Implantable medical devices are used to treat patients suffering from a variety of conditions. Examples of implantable medical devices are implantable pacemakers and implantable cardioverter-defibrillators (ICDs), which are electronic medical devices that monitor the electrical activity of the heart and provide electrical stimulation to one or more of the heart chambers, when necessary. For example, pacemakers are designed to sense arrhythmias, i.e., disturbances in heart rhythm, and in turn, provide appropriate electrical stimulation pulses, at a controlled rate, to selected chambers of the heart in order to correct the arrhythmias and restore the proper heart rhythm.
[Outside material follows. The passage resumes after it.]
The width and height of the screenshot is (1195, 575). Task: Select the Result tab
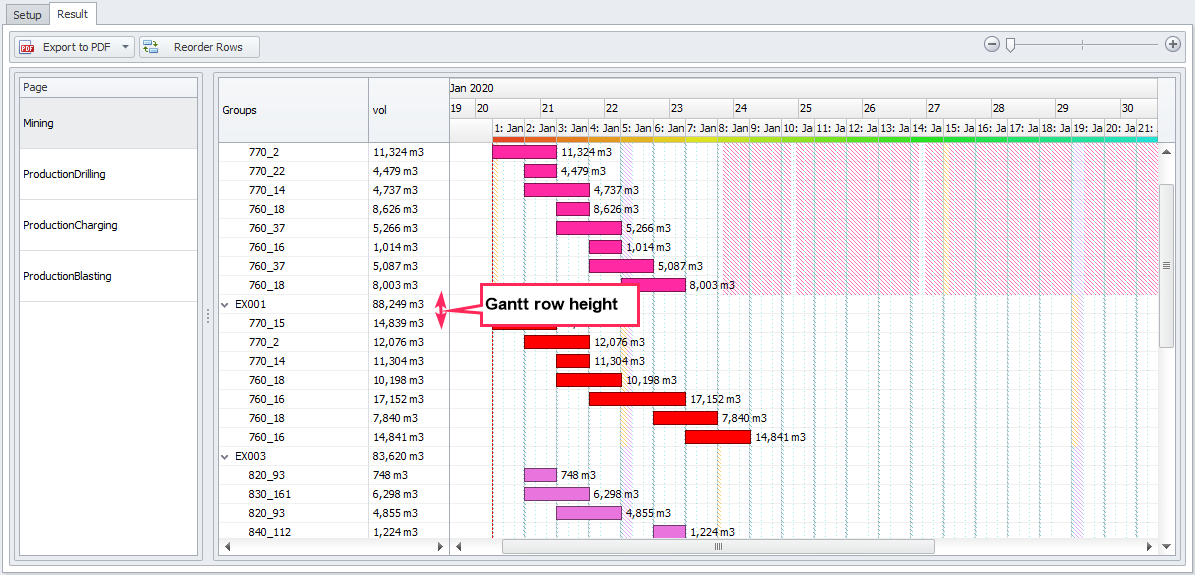(x=73, y=14)
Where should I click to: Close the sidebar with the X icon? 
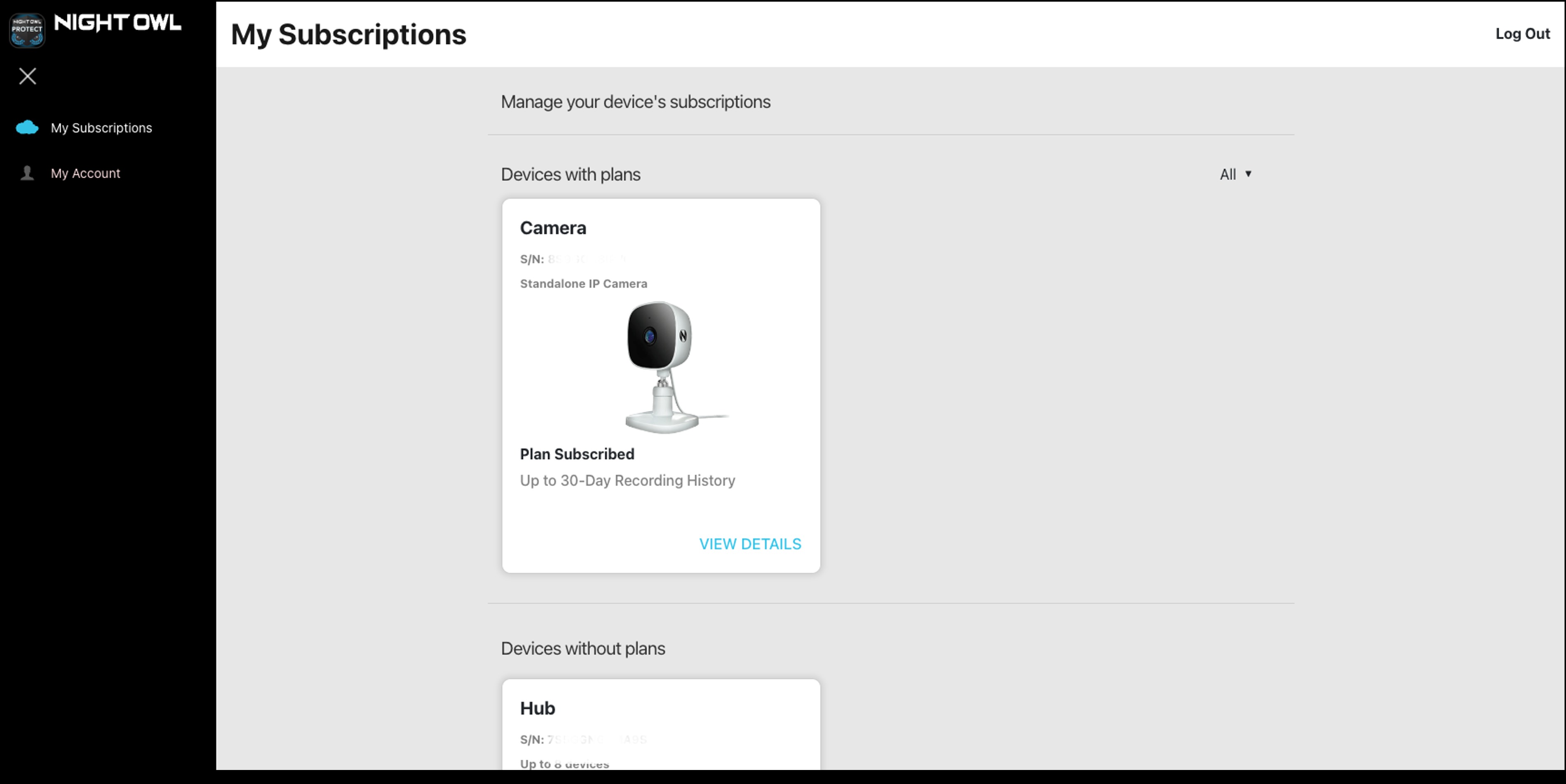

The types of arrhythmias that may be detected and corrected by pacemakers include bradycardias, which are unusually slow heart rates, and certain tachycardias, which are unusually fast heart rates.
Implantable cardioverter-defibrillators (ICDs) also detect arrhythmias and provide appropriate electrical stimulation pulses to selected chambers of the heart to correct the abnormal heart rate. In contrast to pacemakers, however, an ICD can also provide pulses that are much stronger and less frequent. This is because ICDs are generally designed to correct fibrillation, which is a rapid, unsynchronized quivering of one or more heart chambers, and severe tachycardias, where the heartbeats are very fast but coordinated. To correct such arrhythmias, ICDs deliver low, moderate, or high-energy shocks to the heart.
Pacemakers and ICDs are preferably designed with shapes that are easily accepted by the patient's body while minimizing patient discomfort. As a result, the corners and edges of the devices are typically designed with generous radii to present a package having smoothly contoured surfaces. It is also desirable to minimize the volume and mass of the devices to further limit patient discomfort.
The electrical energy for the shocks delivered by ICDs is generated by delivering electrical current from a power source (battery) to charge capacitors with stored energy. The capacitors are capable of rapidly delivering that energy to the patient's heart. In order to provide timely therapy to the patient after the detection of ventricular fibrillation, for example, it is necessary to charge the capacitors with the required amount of energy as quickly as possible. Thus, the battery in an ICD must have a high rate capability to provide the necessary current to charge the capacitors. In addition, since ICDs are implanted in patients, the battery must be able to accommodate physical constraints on size and shape.
Batteries or cells are volumetrically constrained systems. The sizes or volumes of components that are contained within a battery (cathode, anode, separator, current collectors, electrolyte, etc.) cannot in total exceed the available volume of the battery case. The arrangement of the components affects the amount or density of active electrode material, which can be contained within the battery case.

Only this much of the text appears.